[Saved entries]

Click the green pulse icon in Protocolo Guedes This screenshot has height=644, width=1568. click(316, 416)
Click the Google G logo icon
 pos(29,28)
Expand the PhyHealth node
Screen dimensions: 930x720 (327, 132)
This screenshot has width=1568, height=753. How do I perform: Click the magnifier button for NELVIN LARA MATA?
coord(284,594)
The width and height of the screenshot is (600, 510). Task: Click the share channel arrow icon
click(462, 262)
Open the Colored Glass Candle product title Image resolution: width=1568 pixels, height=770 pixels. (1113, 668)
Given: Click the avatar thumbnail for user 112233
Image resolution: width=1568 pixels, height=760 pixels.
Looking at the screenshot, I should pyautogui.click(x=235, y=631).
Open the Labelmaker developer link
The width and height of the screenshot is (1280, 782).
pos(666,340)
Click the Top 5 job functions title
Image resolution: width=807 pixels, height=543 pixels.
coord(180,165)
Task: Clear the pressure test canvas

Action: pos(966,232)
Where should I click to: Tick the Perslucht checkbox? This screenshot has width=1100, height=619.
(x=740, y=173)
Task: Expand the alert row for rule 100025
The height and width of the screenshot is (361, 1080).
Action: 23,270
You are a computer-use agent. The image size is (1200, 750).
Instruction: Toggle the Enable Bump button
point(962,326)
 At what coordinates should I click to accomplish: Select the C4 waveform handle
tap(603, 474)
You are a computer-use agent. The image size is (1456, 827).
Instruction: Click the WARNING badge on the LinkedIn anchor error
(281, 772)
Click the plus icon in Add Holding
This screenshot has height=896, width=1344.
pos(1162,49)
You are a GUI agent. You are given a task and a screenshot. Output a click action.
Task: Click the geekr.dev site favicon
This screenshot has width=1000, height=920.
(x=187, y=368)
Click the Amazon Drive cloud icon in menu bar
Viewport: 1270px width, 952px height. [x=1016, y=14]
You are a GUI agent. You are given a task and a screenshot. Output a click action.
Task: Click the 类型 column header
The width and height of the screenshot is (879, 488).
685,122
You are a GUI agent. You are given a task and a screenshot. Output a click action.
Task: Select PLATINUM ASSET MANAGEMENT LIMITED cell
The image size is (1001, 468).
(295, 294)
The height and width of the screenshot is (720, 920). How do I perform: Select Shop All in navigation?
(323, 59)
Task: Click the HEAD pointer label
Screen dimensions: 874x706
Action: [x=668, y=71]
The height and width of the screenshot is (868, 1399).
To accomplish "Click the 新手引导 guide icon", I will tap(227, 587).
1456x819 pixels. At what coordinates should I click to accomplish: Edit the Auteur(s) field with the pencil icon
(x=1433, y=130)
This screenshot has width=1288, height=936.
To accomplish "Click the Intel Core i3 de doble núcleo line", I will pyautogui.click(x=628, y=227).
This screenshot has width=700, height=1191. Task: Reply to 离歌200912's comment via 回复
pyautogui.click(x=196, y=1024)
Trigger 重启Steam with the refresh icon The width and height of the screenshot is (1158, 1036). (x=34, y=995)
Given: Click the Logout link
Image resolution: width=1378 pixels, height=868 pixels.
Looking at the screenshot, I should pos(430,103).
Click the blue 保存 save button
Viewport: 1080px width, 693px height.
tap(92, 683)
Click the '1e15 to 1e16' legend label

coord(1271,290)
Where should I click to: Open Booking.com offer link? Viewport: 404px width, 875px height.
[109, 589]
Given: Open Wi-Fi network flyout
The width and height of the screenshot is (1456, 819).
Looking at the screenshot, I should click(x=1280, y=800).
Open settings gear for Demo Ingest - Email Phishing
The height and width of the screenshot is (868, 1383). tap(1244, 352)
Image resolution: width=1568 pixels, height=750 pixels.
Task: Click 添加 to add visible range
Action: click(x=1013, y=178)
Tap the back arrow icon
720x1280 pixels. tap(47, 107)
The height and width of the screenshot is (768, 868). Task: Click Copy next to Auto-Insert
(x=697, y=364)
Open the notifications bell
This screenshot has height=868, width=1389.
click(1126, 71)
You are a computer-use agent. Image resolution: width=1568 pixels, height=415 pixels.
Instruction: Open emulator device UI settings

_REQUIRED TASK:_
Pull out every line of the records above that contains the word "settings".

_FINAL RESULT:_
Open settings gear for Demo Ingest - Email Phishing
Instruction: Open emulator device UI settings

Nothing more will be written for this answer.